Park and Street Life ’22.

On the blasted tree in the middle of Kingsbury Mall roundabout, a grim posse of brooding pigeons stare down, playing at being vultures.

In the Park in the drizzle, a young black woman from the Charismatic Evangelical Church on Princes Avenue is singing into her phone while shimmying along the path by the High School, wearing a striking magenta dress that is a celebration of life; and would therefore be considered suspect in staider denominations. Very gospel. Hands and eyes looking up to heaven, hips swaying, open lunged and full throated. Religious high. Looks more fun than the C of E.

A new Oak sapling has been planted near the kids playground. A plaque identifies it as being part of the Jubilee Green Canopy and to have been donated by the Jewish Refugee Council in memory of the refugees allowed in from Nazi Germany. This is in the same weekend that all the commentators on The World In Westminster on Sunday night congratulated themselves on how comfortably diverse we have become, the Queen took tea with Paddington Bear (a refugee who somehow managed not to be held in a detention centre by “Border Security”) and the flights to Rwanda for refugees from other countries were postponed to the following week. So, we have become symbolically accepting of diversity, while taking ever stronger measures to stop it increasing; our border policy now as enlightened and deserving of a pat on the back as Australia’s. How Priti Patel and her ilk could look at a tree like that without a flicker of conscience is beyond me. No self awareness, some people. And no one should comfort themselves that the UK had a better record in the 1930s; with anti Jewish refugee campaigns in the Daily Mail and such just as virulent as their campaigns today. Many thousands were kept out, and died as a result. The tree, nevertheless, looks hopeful. As trees tend to do. They take root. They grow. They provide peace and shade.
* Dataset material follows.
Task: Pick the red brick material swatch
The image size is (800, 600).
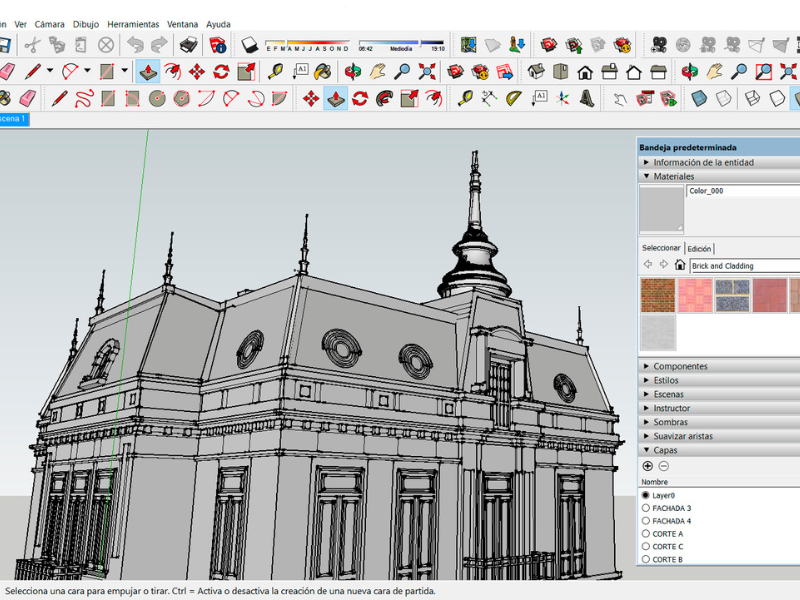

We have very broad pavements in the High Street, and happily the upgrade from TFL money in the last couple of years managed to keep the cars confined to a narrow stream in the middle; though they missed the trick of paving over the entrances to side roads with distinctive surfaces so they force cars to slow down and give pedestrians priority. The saplings put in at the time are beginning to have healthy crowns, so in a few years, if we get through them, the High Street will look positively bosky. Just down from Bombay Spice a temporary open seating arrangement has been put in for the Summer – and just in time for four successive days of heavy rain. Seemingly modelled on the pop up parks that are used to take over parking spaces in low traffic neighbourhoods – clawing back more space for people from the dominance of the motor vehicle – or sometimes outside Shisha bars – it is made of narrow removable wooden flower beds arranged in a rectangle with seating around the inside. It has already been colonised by the old Gujerati guys who previously gathered in circles outside the library to put the world to rights. A few more of these and we’d have a very different vibe along the street. The opposite of the seating in malls that is deliberately made uncomfortable so shoppers get on with their shopping quicker.

The earthwork mounds the Council dug up along the Kingsbury Road side of the Park that looked so ugly last year, like an unfinished building project with no purpose, are now covered in an uplifting rush of poppies and other wild flowers that proclaim life in a wild riot of colour and shapes waving in the breeze as the buses swoosh past.